⁢Chapitre 3 : L’originalité chrétienne

Nous allons, dans ce chapitre capital, nous appuyer sur quelques données fondamentales que nous avons établies, principalement, dans le premier tome car la position de l’Église est souvent mal interprétée. Quand l’Église dénonce les méfaits du collectivisme, on la croit complice des forces « réactionnaires » et quand elle critique les abus du capitalisme, elle est accusée de faire le lit du socialisme !

Nous savons que l’Église a le droit et le devoir de se pencher sur les réalités temporelles et donc aussi sur les questions économiques. C’est inévitable car « sans constituer le tout de l’homme, l’économie est partout dans l’homme »[1]. Elle est le lieu d’enjeux essentiels puisque « c’est à travers elle que l’homme peut être libéré de la misère ou écrasé par elle, qu’il peut accéder au développement culturel et spirituel ou s’asservir à la domination de l’avoir, qu’il peut grandir dans le partage et la solidarité, ou s’enfermer dans le repli ou la volonté de puissance »[2].
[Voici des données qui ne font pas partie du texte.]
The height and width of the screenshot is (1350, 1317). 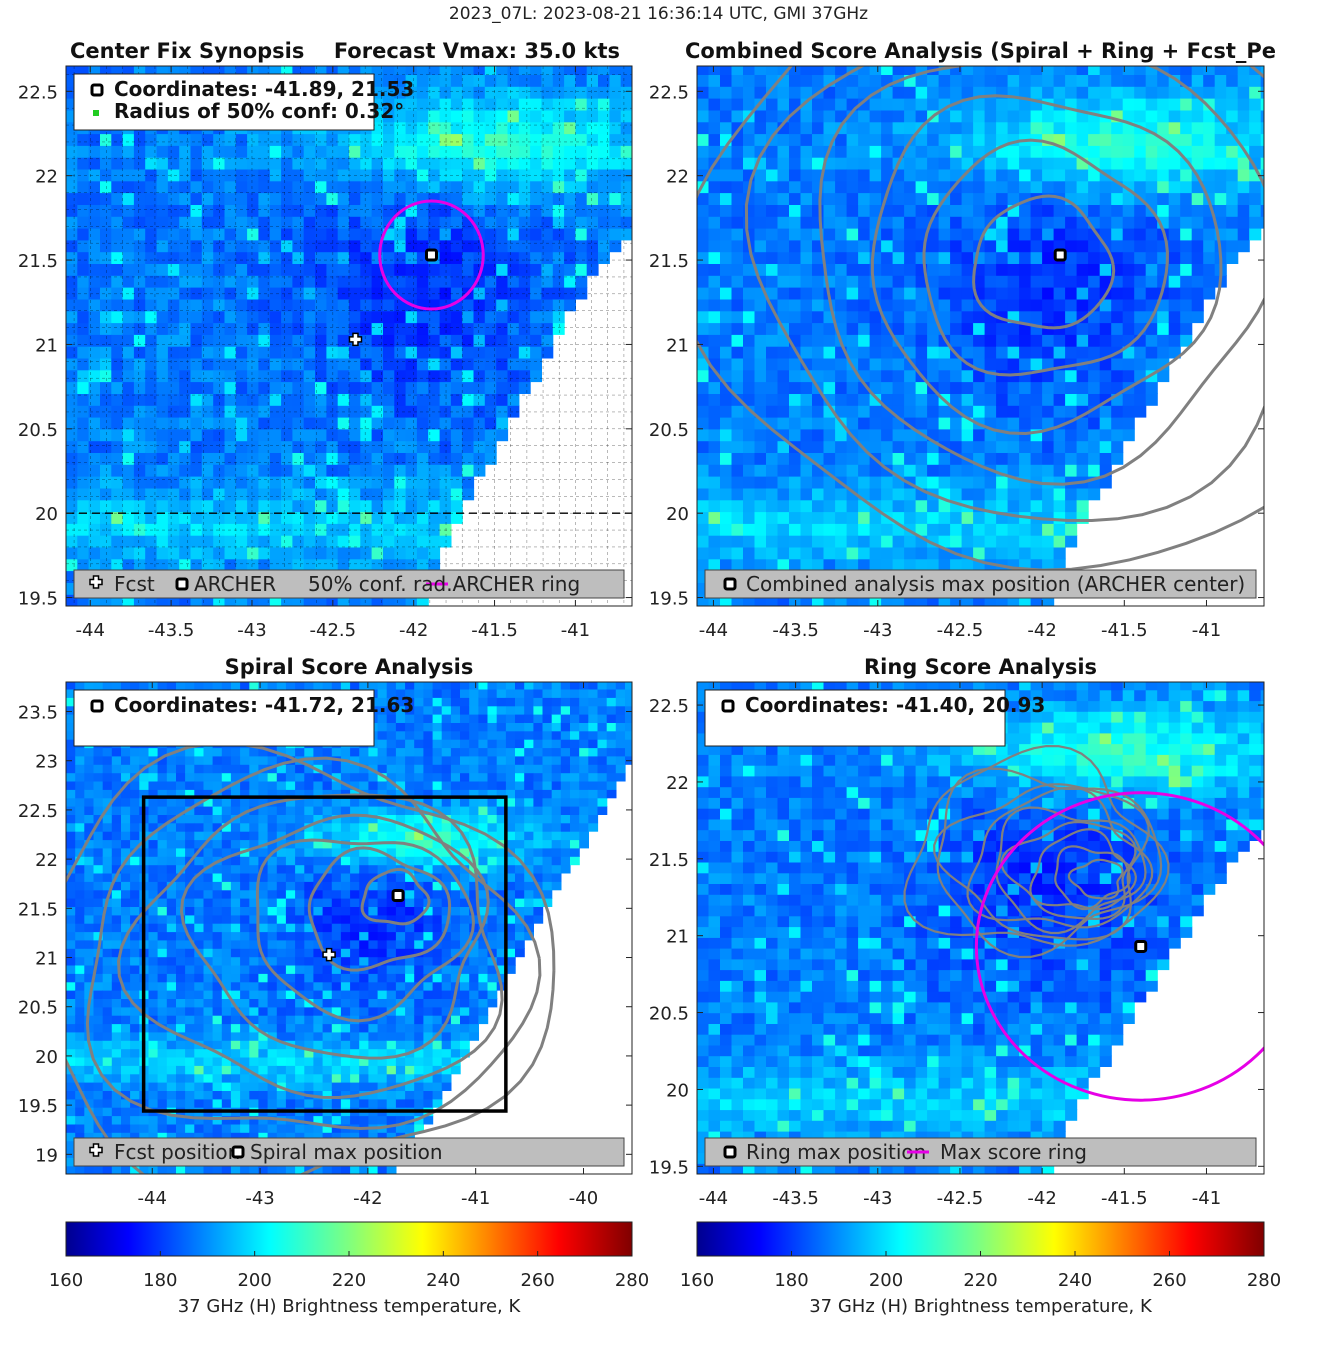 I want to click on x-tick-label: -43.5, so click(x=172, y=630).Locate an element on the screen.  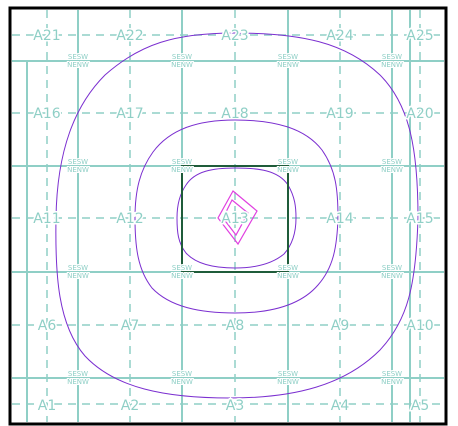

Foi et économie ne sont donc pas sans rapports : « Une foi qui concerne tout l’homme ; une économie qui est partout dans l’homme : il est clair que ces deux perspectives ne peuvent rester étrangères l’une à l’autre »[3]. Ainsi, rappelons-nous ce que la Congrégation pour l’éducation catholique écrivait naguère : « La mission de Jésus et son témoignage de vie ont mis en évidence que la vraie dignité de l’homme se trouve dans un esprit libéré du mal et renouvelé par la grâce rédemptrice du Christ. Toutefois, l’Évangile montre avec abondance de textes que Jésus n’a pas été indifférent ni étranger au problème de la dignité et des droits de la personne humaine, ni aux besoins des plus faibles, des plus nécessiteux et des victimes de l’injustice. En tout temps, il a révélé une solidarité réelle avec les plus pauvres et les plus miséreux ; il a lutté contre l’injustice, l’hypocrisie, les abus de pouvoir, l’avidité du gain des riches, indifférents aux souffrances des pauvres, en rappelant fortement la reddition des comptes finale, quand il reviendra dans la gloire pour juger les vivants et les morts »[4].

La pauvreté, nous allons le voir, est au centre des préoccupations économiques et sociales de l’Église.


1. FALISE Michel et REGNIER Jérôme, Economie et foi, Centurion, 1993, p. 10. Michel Falise, ancien recteur de l’Université catholique de Lille, président de la Fédération européenne des universités catholiques, est le fondateur, avec Jérôme Régnier, théologien, du Centre d’éthique contemporaine de l’Université catholique de Lille.
2. Id., p. 121.
3. Id., p. 10.
4. Congrégation pour l’éducation catholique, Orientations pour l’étude et l’enseignement de la doctrine sociale de l’Église dans la formation sacerdotale, 1989.